U.S. banks have been hesitant to use public cloud services due to security and regulatory concerns, but shrinking profits and pressure to cut information technology spending could soon force them to change their thinking.

The technology consulting firm Gartner has forecasted that, by 2016, poor return on equity will drive more than 60% of banks worldwide to process the majority of their transactions in the cloud. Economic pressure could also force banks to use lower-cost cloud computing services to manage a range of functions, from human resources to customer relationship management to disaster recovery, observers say.

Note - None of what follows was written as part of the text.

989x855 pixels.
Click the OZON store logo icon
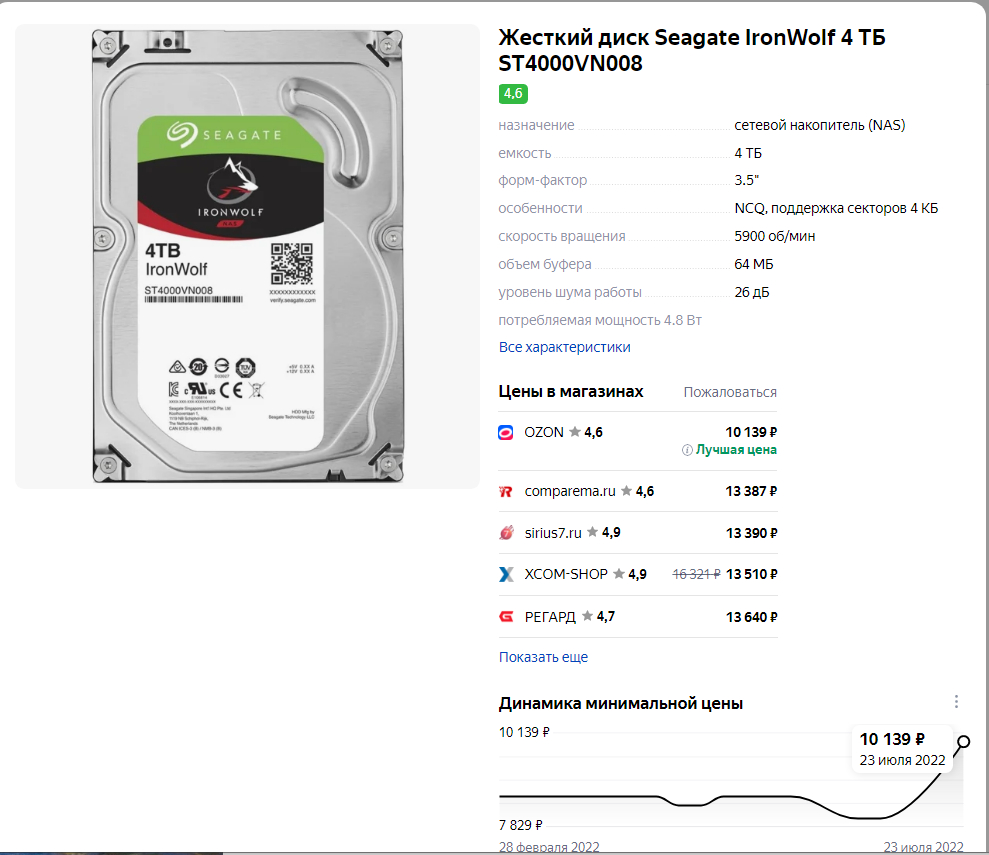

"Financial services is experiencing a fundamental shift in enterprise IT while it suffers from a credit crisis hangover," says Tony Bishop, the chief strategy officer at 451 Research, who built one of the first internal clouds in financial services at Wachovia several years ago.

A secondary reason for switching to the cloud is that the broader economy is shifting towards all things digitally delivered and consumed, over a variety of devices. "This is remaking how enterprise IT must support customers, employees, and partners," Bishop says.

One issue that has concerned banks in using cloud services is "data residency." If a bank uses a public cloud provider that has data centers all over the world, it can be hard for a bank to track where the data is being stored and if it is observing all local rules and regulations. The business continuity requirements of large banks have also slowed cloud adoption, since the banks would have to write new service agreements with new vendors, and that could be time-consuming.

Still, storing data in the cloud can be far less expensive than storing it in-house, and the cost savings could be a powerful incentive for banks to migrate to the cloud.

Some large U.S. banks are facing mandates to cut IT spending by $1 billion to $2 billion, according to Brad Anderson, vice president, cloud and enterprise business at Microsoft. This is a substantial chunk of the budget for these banks, whose annual IT budgets are estimated to be between $7 billion and $10 billion.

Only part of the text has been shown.